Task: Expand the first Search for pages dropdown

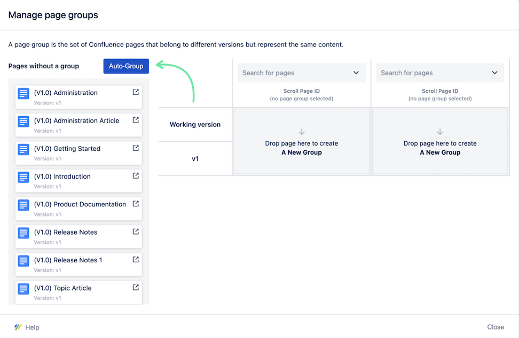Action: (x=356, y=73)
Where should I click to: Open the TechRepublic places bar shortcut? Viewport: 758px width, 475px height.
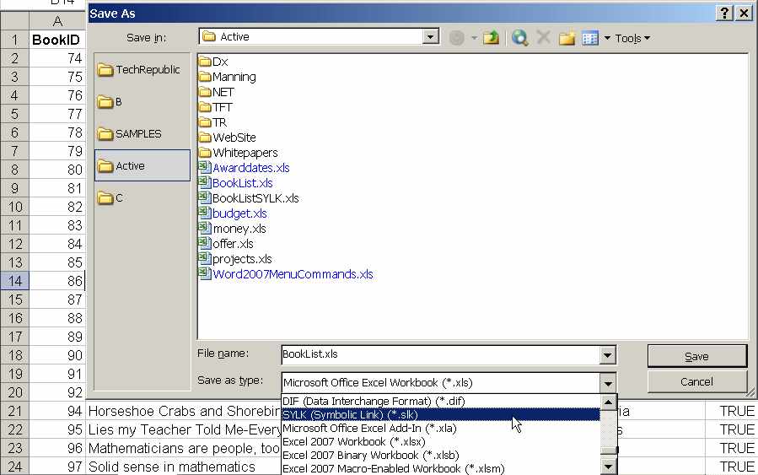pyautogui.click(x=142, y=70)

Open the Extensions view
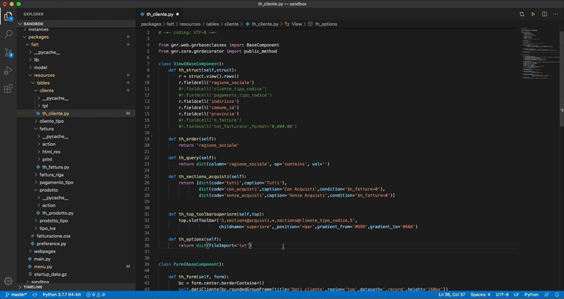pyautogui.click(x=8, y=89)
◇ ◇ ◇ ◇ ◇ ◇ ◇
Write out the records again with "Open" swapped for "Show" throughout, changing nothing else. Leave the pictures out.

Task: Expand the first Search for pages dropdown

Action: (x=356, y=73)
Where should I click to: Show the TechRepublic places bar shortcut? Viewport: 758px width, 475px height.
pyautogui.click(x=142, y=70)

Show the Extensions view
pyautogui.click(x=8, y=89)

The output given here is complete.